The PM’s offer to the breakaway regions
By Messenger Staff
Wednesday, October 29Prime Minister Irakli Gharibashvili made an offer to the occupied regions of Georgia on October 27, offering them “wide autonomy within a democratic and developed Georgia.” The PM stressed that the formation of a new state in the framework of Georgia is an “utopist approach.”
It is known to all that Russia is pressuring Abkhazia to sign a treaty. Through this memorandum, Russia aims to fully annex the region. As such, the Georgian government needs to react and make a counter appeal to the Abkhazian community.
In his recent speech, the PM reminded the people of Abkhazia and S. Ossetia that they and Georgians are the offspring of one common land.
“We are tied with cultural communality and social proximity… We really want to live with our Abkhazian and Ossetian brothers in a united Georgia. We want them to think regarding their children, the future generation; we want them to tell us how they view their future without Georgia; what kind of prospects shine on them if they once and for all secede from Georgia. It is impossible to reach unrealistic goals… how will they be able to form an independent country on the territory of another state? This will never happen, my friends! This goal is simply impractical! And you know why? Our ancestors spilled their blood to retain our common land – Georgia! You will never be happy without us and we will never be happy without you,” stated Gharibashvili and added that his great desire is to restore the trust.
Members of the United National Movement claim that there was nothing new in the PM’s offer, as the previous government suggested the wide autonomy to Abkhazia in 2006.
Majority MP Irakli Sesiashvili stressed that currently Abkhazia is “occupied not only for Georgians, for Abkhazians as well.” He admitted that the PM’s appeal was very realistic and beneficial for the Abkhazian community.
Analyst Khatuna Lagazidze believes that for Abkhazians, who were seeking independence and now are facing the annexation from Russia, the PM’s suggestion might be interesting.

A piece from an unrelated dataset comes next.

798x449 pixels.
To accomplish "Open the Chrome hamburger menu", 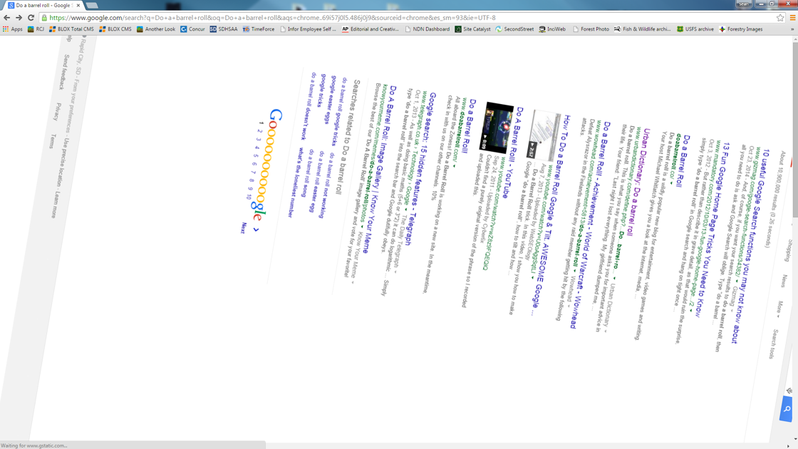I will point(792,18).
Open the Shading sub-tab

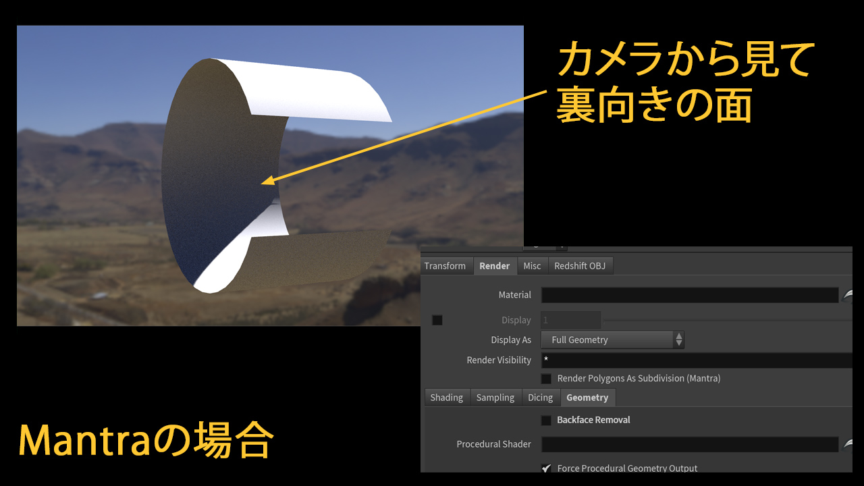click(446, 398)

Fellow analyst Tornike Sharashenidze thinks that the suggestion is meaningful if some confidential negotiations have not already taken place with Abkhazians concerning the issue, “otherwise the offer will fall on deaf ears, as such suggestions have been made for years,” Sharashenidze stated, adding that the Russian factor is very strong when it comes to Abkhazia. “Negotiations without Russia in Abkhazia are practically impossible, as Moscow runs the region,” Sharashenidze says.